According to an August report compiled by the Nonprofit Executive Alliance of Broward, an organization of top leaders of charitable and social service organizations, “the landscape has changed drastically and looks grim with more people now experiencing financial instability.”
“Requests for financial assistance have also soared, showing a frightening increase in the number of Broward households unemployed or simply unable to make ends meet in the current economic climate,” the report added.
Roy Schimmel is one of those in distress.
On Wednesday morning, Schimmel, 60, of Tamarac, was the first in line at a Feeding South Florida food giveaway at Sunrise Tennis Club Park. He arrived at 1 a.m. and slept in his car as he waited. By 9 a.m. hundreds of cars were lined up behind him, stretching east on West Oakland Park Boulevard and hooking north onto Pine Island Road.
Schimmel has been a regular at food giveaways ever since he got laid off in March from his job stocking shelves for businesses at Fort Lauderdale-Hollywood International Airport. His wife is disabled and can’t work. His only income is $275 a week in unemployment. “Who’s going to be able to live off of that?” he said.
He has been searching for jobs but hasn’t had any luck. He’s also not in any position to take a job that’s too physically demanding. In recent years he’s had two shoulder surgeries and a knee surgery. He also has severe arthritis. “I don’t know how much longer I can keep going.
Schimmel said that in recent weeks he’s noticed that some food giveaways are now hit or miss because of a lack of inventory or heightened demand. “Sometimes you may get lucky, sometimes you get next to nothing.”
He feels lucky that his house is paid off. “People who are living in apartments are now having landlords throw them out,” he said. But he understands there is another side to the tight money equation: “Those landlords have bills to pay, too. You can’t just let people stay for free.”

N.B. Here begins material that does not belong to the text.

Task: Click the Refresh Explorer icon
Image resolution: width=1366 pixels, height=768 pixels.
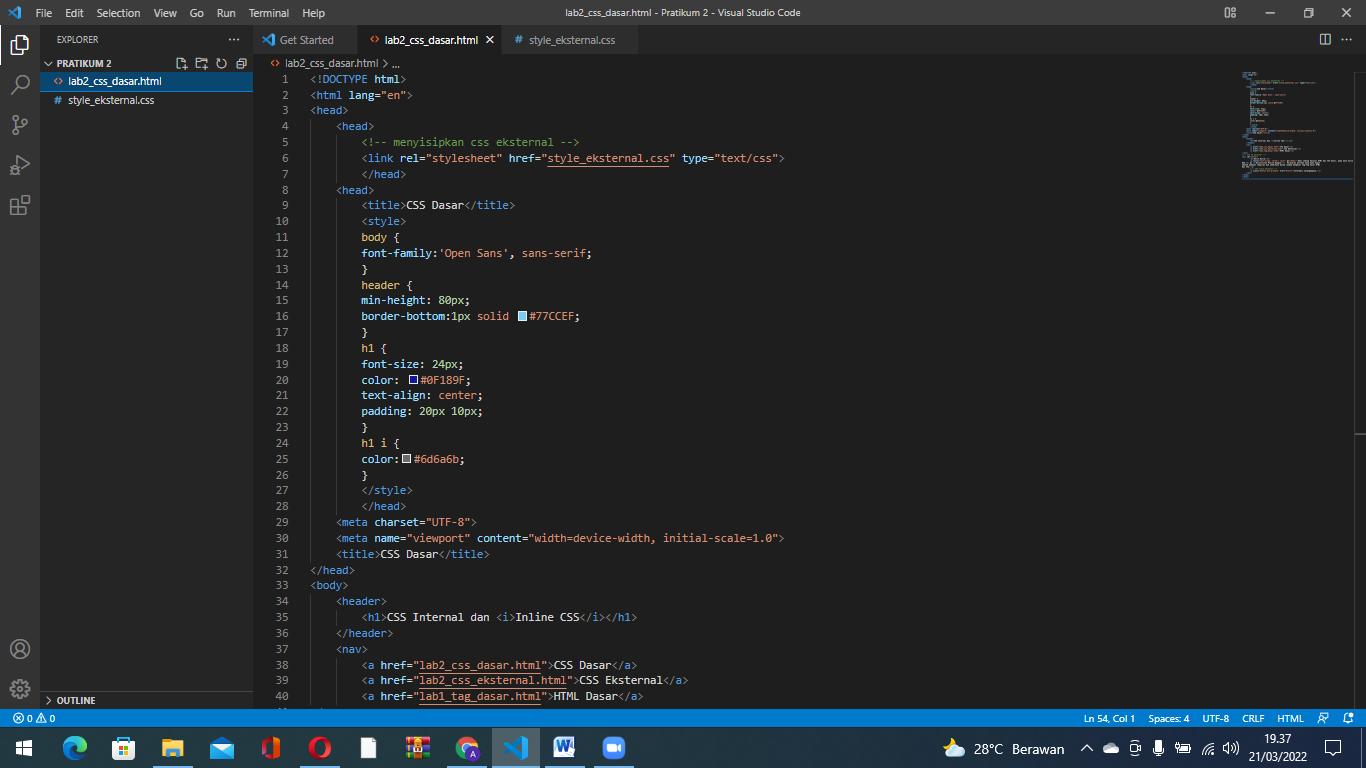Action: pos(221,62)
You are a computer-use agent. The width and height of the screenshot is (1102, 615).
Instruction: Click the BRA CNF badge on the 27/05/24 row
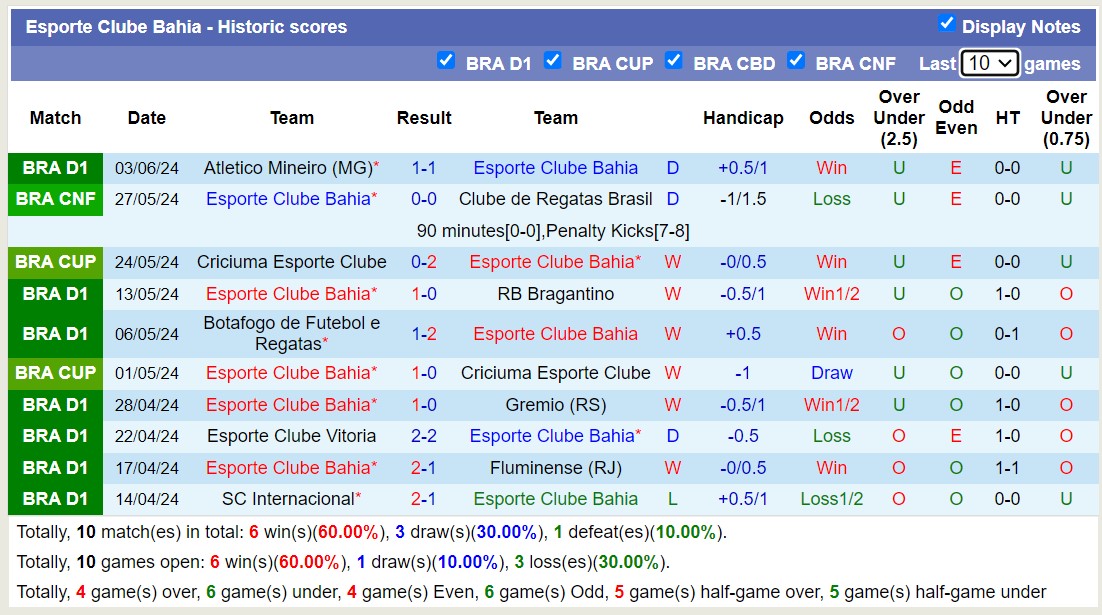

Feeding South Florida, a giant nonprofit, has been handing out food at more than 40 distribution points throughout the pandemic. From Palm Beach County to the Florida Keys, more than 110 workers and thousands of volunteers have maintained a steady flow of food to the jobless and their volunteers.
The number of people obtaining food doubled to 1.5 million on an annual basis after the pandemic hit, the organization says. Some 45% said it was the first time they’d sought help.
Paco Velez, the organization’s CEO, says federal money that has funded hundreds of tractor-trailer truckloads will end in October. After that, Feeding South Florida will have to buy food on its own. Besides mass food distributions, local governments such as Palm Beach County started handing out cash assistance for food a month ago from funds provided by the federal coronavirus relief program.
“Our families are truly desperate,” Velez said. “They have been desperate and fearful for quite some time. They got an infusion of funds from a stimulus check and emergency unemployment benefits. But that can only go so far.”
Walter Igreda, 67, of Weston, was in line at Sunrise at 4 a.m. Wednesday to ensure he could receive some food. “If you come at 9 a.m., you’ll be way in the back,” he said.
He was laid off in March from his job doing maintenance at a hotel in Weston after 18 years. He said he hasn’t heard anything about the hotel reopening or recalling employees.
“I’m waiting for them to call me,” he said. “As of right now, I don’t know anything.”
Igreda said he is currently getting unemployment compensation, but it barely covers his rent. Over the past month he started joining food lines to help ease his expenses. His wife also picked up odd jobs to help make ends meat.
He said he has been looking for jobs, but it has been difficult. “No one calls back.”